The following documentations aims to outline the way in which SpenDB stores and queries data. Note that this documentation is aimed at developers who want to modify core functions of the platform. For anyone who wants to simply load data or use publicly accessible APIs, see the help under Web API.

Offline analytics in SpenDB

SpenDB provides a multi-tenant OLAP-style data store, a concept sometimes referred to as a data mart. The system aims to allow the addition of further datasets at run-time and via the web, while keeping loaded data immutable. For each dataset, a reference is managed within the core data model, and a specific fact table is generated to keep the actual data.

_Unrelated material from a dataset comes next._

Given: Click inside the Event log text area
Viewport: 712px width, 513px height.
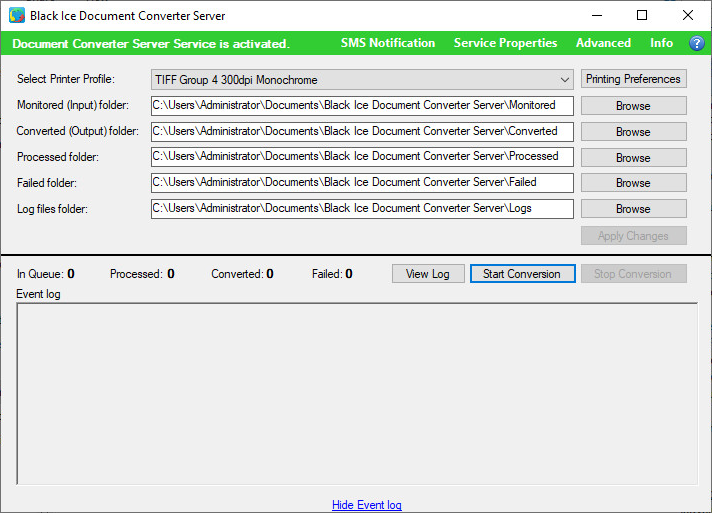Looking at the screenshot, I should click(x=356, y=393).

While OpenSpending used a star schema representation with multiple tables generated per dataset, SpenDB does not attempt to normalise the data as it is loaded.

Modeling/mapping schema

SpenDB keeps an extensive set of metadata for each Dataset. The metadata is used to query the physical model and to provide general information about the dataset.

The metadata is stored in a specified object structure, which is often represented as JSON. The basic layout is this:

"dataset": {
  ... basic dataset attributes ...
},
"model": {
  "dimensions": {
    ... dimension descriptions ...
  },
  "measures": {
    ... measure descriptions ...
  }
}

Each of these sections is documented below.

Dataset core metadata

The core Dataset attributes are very generic and easily explained:

"dataset": {
  "name": "machine-name",
  "label": "Nicer, human-friendly Title",
  "currency": "EUR",
  "description": "This can be Markdown-formatted"
}

The name of the dataset will be part of each URL that refers to it, so it makes sense to choose a concise term without any special characters, such as spaces, symbols or text with accents or umlauts.

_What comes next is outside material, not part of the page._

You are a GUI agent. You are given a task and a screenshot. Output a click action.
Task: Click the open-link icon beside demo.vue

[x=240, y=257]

currency is expected to be a valid, three-letter currency code, e.g. EUR or USD. All measures are by default assumed to be specified in this currency, unless otherwise noted.

Dimension and measures model

The second section of the model, model, serves a duplicate function: it is both used to define how the data should be modelled in SpenDB and how values for each attribute can be located within the generated fact table. Future versions of SpenDB may break this up, defining both a model and mapping.

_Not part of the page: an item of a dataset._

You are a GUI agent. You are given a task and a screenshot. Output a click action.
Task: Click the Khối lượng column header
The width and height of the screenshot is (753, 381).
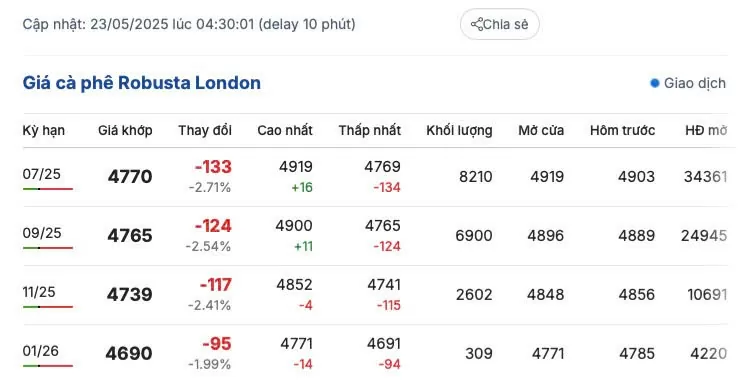pos(459,131)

For dimensions and measures, a simple model format is available:

"model": {
  "measures": {
    "amount": {
      "label": "Amount paid",
      "description": "...",
      "column": "amt",
      "type": "float"
    }
  },
  "dimensions": {
    "time": {
      "label": "Time of transaction",
      "description": "...",
      "attributes": {
        "year": {
          "type": "integer",
          "column": "year_paid"
        }
      }
    },
    "transaction": {
      "type": "value",
      "label": "Transaction ID",
      "description": "12-digit identifier for each entry.",
      "attributes": {
        "label": {
          "type": "string",
          "column": "tx_id",
          "key": true
        }
      }
    }
  }
}

The model above defines three concepts, one measure and two dimensions. The meaning of type, label and description are somewhat self-explanatory. column is used to define the source column, based on a normalised form of the source data file column name.

A valid input CSV file for the model defined above might look like this:

tx_id,year_paid,amt
D38DEF-ZZ,2008,5044.0
AAA372-39,2011,43.5
(missing),2009,2854922.0

Physical model

When loading a :py:class:~.Dataset, SpenDB will generate a single table (and columns) to represent the data. A table called <dataset_name>__fact will be generated for each dataset with an id column. The id is auto-generated for each entry.

Attribute name conventions

SpenDB also gives special importance to a set of other attributes of compound dimensions so that it makes sense to define as many of them as possible:

  • name must be a unique, identifying key for each member of the dimension.
  • label is assumed to be a human-readable identifier that will be used as a title and heading for the dimension member pahe and references to the member in general.
  • uri contains a unified URI for the entity mentioned in this dimension, e.g. an OpenCorporates URI or a reference to a classificiation scheme.
  • color will be used when the dimension member is included in visualizations. If no color is set, it will be selected from a pre-defined palette.
  • parent is reserved for future use.